Altro terapista-personaggio che voglio ricordare è stato Oppo, ex pugile di buon livello, ma che si adattò benissimo al calcio. Una domenica ero nella sua macchina per seguire la Squadra in una vicinissima trasferta, ma quando la spia dal lampeggio passò alla luce rossa fissa decise che era tempo di fermarsi a fare benzina. Al primo self-service si fermò, scese e proprio mentre stava per infilare i soldi nel totem due ragazzetti appena arrivati gli si avvicinarono scansandolo in malo modo dicendogli “levete a nonno che c’avemo fretta!”. Oppo, a voce alta in modo che tutti sentissero rispose “Ragazzi sono un ex pugile e vi dico che c’ero prima io“. Gli altri, di rimando “ma che te credi de mettece paura? T’amo detto scansete!” e via con uno spintone che avrebbe dovuto mettere in pratica la teoria. Il fatto è che lo spintone si fermò quasi a mezz’aria: tempo due secondi i teppistelli si ritrovarono a terra, uno che si reggeva il fegato e l’altro in ginocchio e in preda a una crisi respiratoria. Oppo gli si avvicinò, gli dette un colpetto alla base del collo e il teppistello riprese a respirare normalmente.

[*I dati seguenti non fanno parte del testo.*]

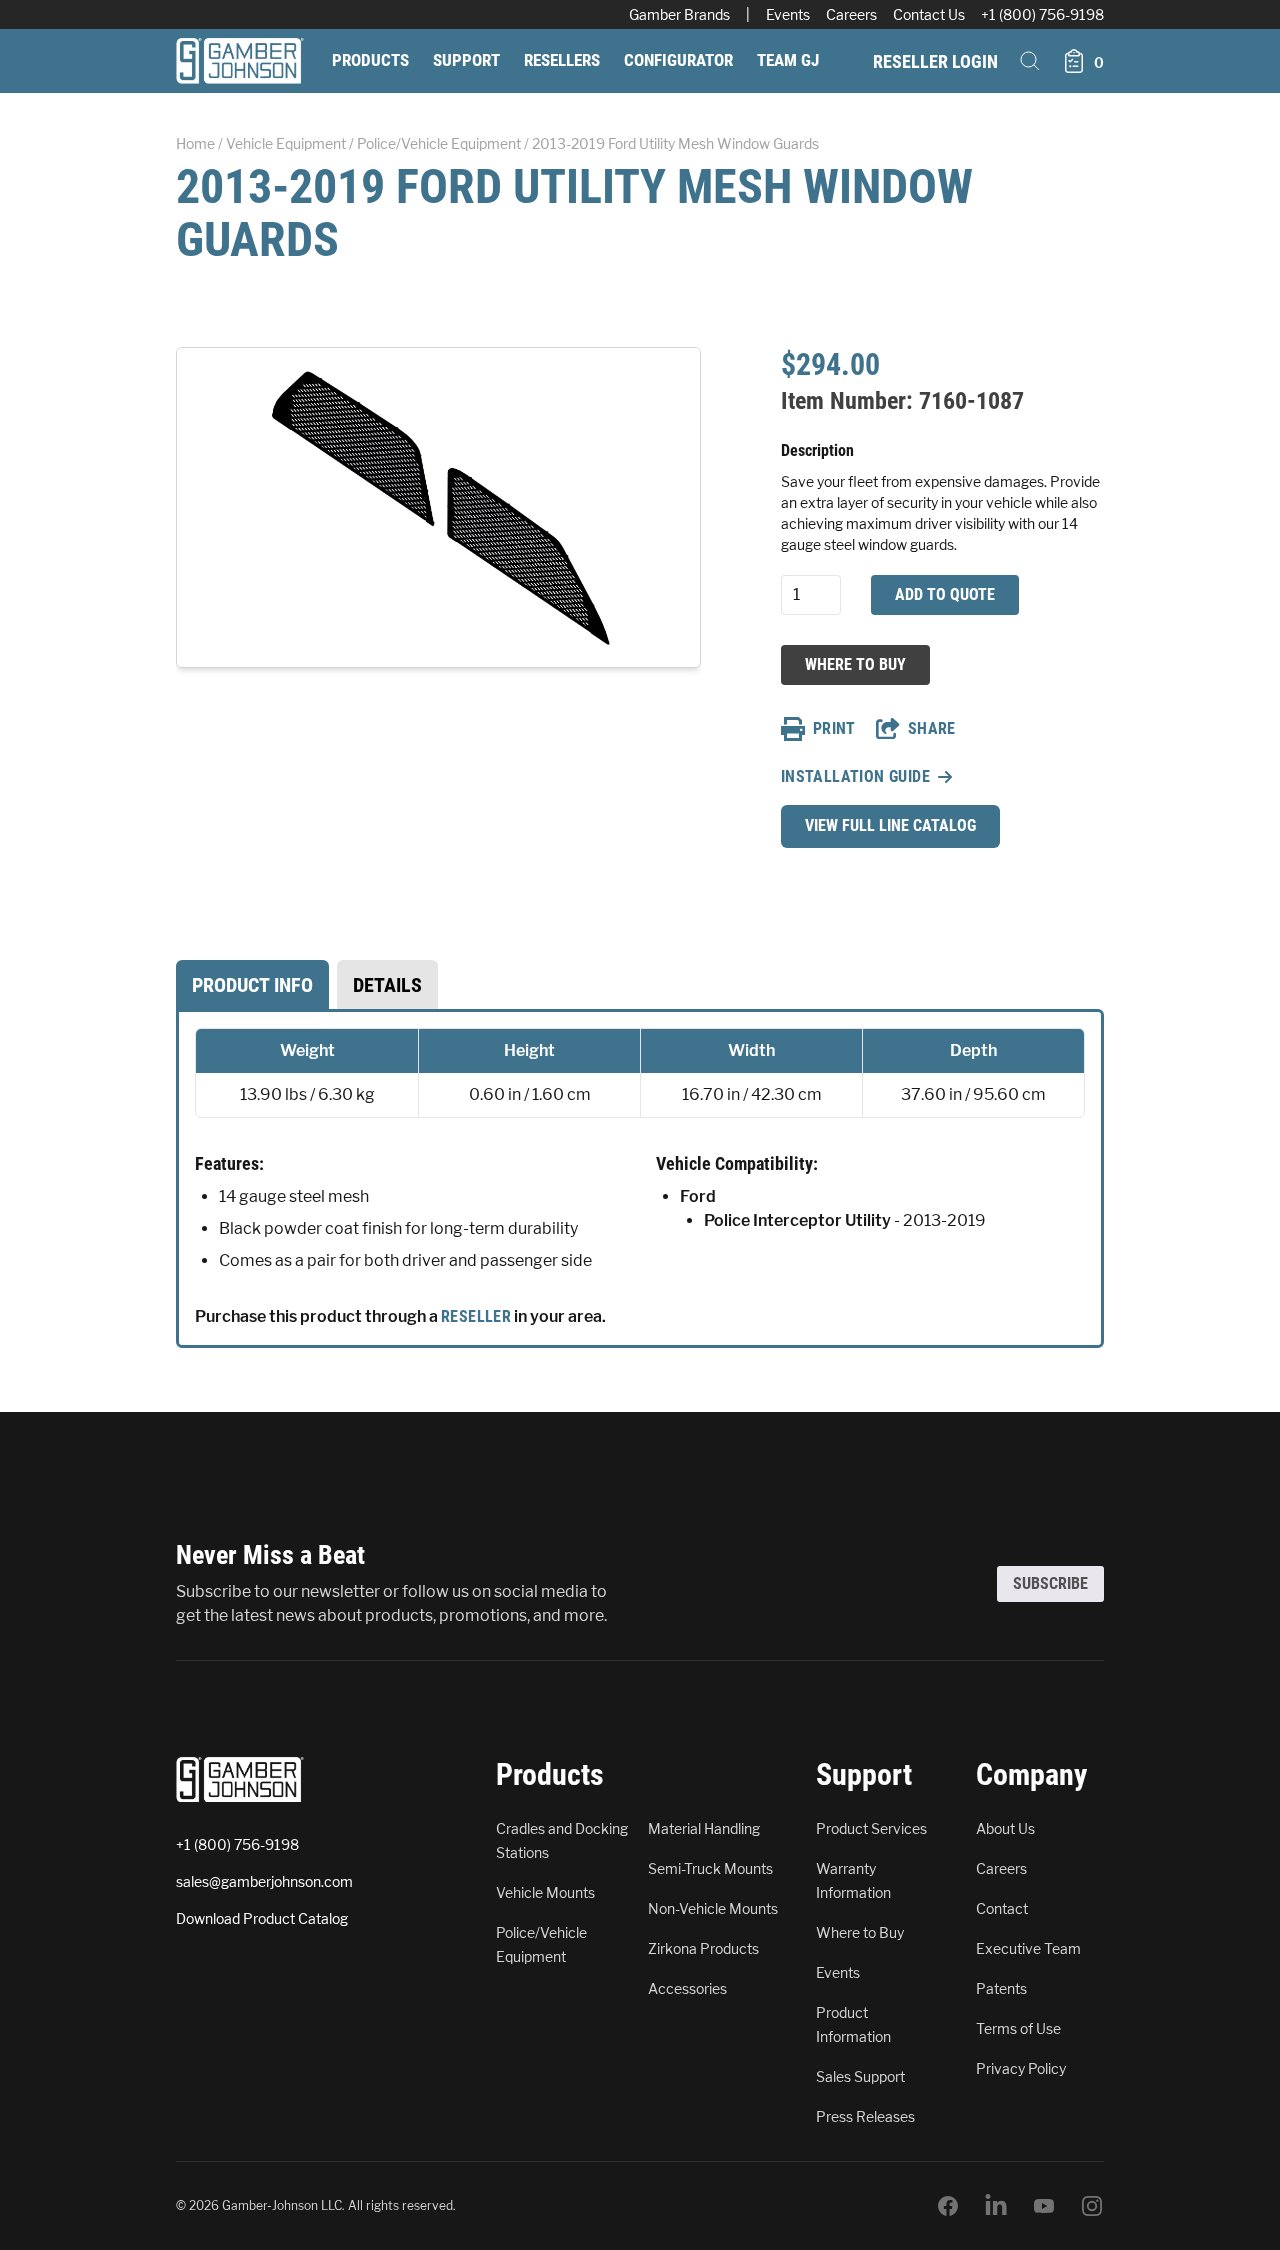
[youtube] (1044, 2206)
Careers (851, 14)
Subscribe (1050, 1583)
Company (1031, 1774)
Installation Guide (855, 776)
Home (195, 143)
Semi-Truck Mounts (710, 1868)
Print (834, 728)
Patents (1001, 1988)
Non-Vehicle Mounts (713, 1908)
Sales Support (860, 2076)
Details (387, 985)
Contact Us (929, 14)
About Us (1005, 1828)
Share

Con Paoletto Cruciani arrivò anche la tecnologia, prima con la magneto terapia e poi la tecar che, effettivamente hanno permesso a diversi miei giocatori recuperi stupendi da seri infortuni. Paoletto aveva anche una straordinaria abilità nel riconoscere i piagnoni, calciatori pronti a fermarsi al primo insignificante doloretto e che lui, immancabilmente rispediva ad allenarsi dopo pochi secondi.
Potrei andare avanti chissà quanto, ma forse basta così
Gli infortuni di gioco sono uguali per tutti, ma nei campi di periferia, a lungo, lo sono stati un po’ meno.
La differenza? Semplice, terapisti a volte improvvisati, ma sempre appassionati.